▸ **Parts of the exercise**
(1) Rewrite the practicum assignments text starting with "1. Take something" and going on through "in part--that relationship.", substituting "historical" for "temporal".
(2) In the practicum assignments text, what folder should the Class 7 page go in on the Student Work site?

▸ **Quoted passage**

# # #

Class 7 Practicum Assignment - Mapping An Idea

Go to Class 7 on Schedule

  1. Choose any abstract idea that is significant in the humanities--past or present, traditional or experimental--and conceive of a way to visualize it in spatial terms or on a map that adds value by comparison with purely textual representations of the idea.
  2. Use any diagramming, visualization, or mapping tool to realize at least a sample portion of your idea.  If that is not possible in the time you have to learn the tool, then just draw by hand and create a digital image from that.  (See the tools listed in DH Resources > Tools > Visualization and DH Resources > Tools > Mapping
  3. Leave at least one souvenir of your experimentation on the course Student Work site (create a page called "Your Name - Social Network Analysis Test Page" and put it in the folder "Practicum - Mapping an Idea Exercises"). 

 

Class 8 Practicum Assignment - Something Old, Something New

Go to Class 8 on Schedule

  1. Take something old and something new, and think about their temporal relationship as well as the context in which that relationship is meaningful.
  2. Using any of the methods and tools you have encountered in the course, mock up a "sketch" (conceptual, visual, digital, or otherwise) representing--at least in part--that relationship.
  3. Leave at least one souvenir of your experimentation on the course Student Work site (create a page called "Your Name - Temporality Test Page" and put it in the folder "Practicum - Temporality Exercises").

# # #

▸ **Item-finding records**
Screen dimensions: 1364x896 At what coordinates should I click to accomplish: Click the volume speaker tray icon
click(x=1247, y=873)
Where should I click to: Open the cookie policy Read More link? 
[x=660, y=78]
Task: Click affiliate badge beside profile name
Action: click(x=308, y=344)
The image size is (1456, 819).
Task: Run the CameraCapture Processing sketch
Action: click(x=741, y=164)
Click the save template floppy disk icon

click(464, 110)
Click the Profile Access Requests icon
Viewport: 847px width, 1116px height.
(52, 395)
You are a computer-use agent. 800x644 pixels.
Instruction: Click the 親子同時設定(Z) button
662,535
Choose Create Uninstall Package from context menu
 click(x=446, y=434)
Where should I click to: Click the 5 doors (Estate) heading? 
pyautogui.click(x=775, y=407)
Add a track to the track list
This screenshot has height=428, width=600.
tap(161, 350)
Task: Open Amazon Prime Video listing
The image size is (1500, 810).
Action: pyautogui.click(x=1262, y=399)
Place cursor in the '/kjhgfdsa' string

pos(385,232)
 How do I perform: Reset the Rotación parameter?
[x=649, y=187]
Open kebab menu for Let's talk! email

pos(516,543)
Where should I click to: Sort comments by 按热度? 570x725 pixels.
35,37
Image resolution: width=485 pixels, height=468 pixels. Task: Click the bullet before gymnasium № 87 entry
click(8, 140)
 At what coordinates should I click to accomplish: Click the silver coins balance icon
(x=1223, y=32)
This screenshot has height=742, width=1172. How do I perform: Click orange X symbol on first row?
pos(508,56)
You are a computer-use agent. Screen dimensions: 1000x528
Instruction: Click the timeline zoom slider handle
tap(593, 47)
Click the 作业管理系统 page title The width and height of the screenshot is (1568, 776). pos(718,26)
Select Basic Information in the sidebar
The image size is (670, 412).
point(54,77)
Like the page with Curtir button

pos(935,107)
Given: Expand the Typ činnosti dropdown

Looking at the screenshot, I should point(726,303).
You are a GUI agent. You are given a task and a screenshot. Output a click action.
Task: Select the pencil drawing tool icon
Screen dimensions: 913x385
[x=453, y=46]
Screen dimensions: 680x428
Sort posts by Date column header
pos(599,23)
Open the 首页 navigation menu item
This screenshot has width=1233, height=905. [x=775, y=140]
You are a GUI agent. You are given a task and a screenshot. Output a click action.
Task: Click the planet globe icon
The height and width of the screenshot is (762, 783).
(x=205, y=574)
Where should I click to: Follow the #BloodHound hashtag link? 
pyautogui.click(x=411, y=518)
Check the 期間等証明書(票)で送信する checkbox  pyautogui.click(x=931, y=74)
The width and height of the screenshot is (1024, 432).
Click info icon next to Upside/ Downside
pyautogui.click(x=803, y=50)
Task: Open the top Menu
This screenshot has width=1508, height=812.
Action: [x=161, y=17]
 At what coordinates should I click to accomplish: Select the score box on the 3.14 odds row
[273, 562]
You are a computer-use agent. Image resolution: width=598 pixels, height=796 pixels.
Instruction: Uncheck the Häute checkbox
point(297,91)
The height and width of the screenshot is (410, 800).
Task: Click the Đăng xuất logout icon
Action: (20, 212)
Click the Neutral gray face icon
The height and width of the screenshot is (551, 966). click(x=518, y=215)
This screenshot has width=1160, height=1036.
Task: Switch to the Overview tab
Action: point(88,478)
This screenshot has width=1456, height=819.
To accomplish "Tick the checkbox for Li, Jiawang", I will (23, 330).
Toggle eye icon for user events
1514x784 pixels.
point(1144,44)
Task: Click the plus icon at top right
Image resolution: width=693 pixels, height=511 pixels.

# # #

▸ **Complete answers**
(1)
1. Take something old and something new, and think about their historical relationship as well as the context in which that relationship is meaningful.
  2. Using any of the methods and tools you have encountered in the course, mock up a "sketch" (conceptual, visual, digital, or otherwise) representing--at least in part--that relationship.

(2) "Practicum - Mapping an Idea Exercises"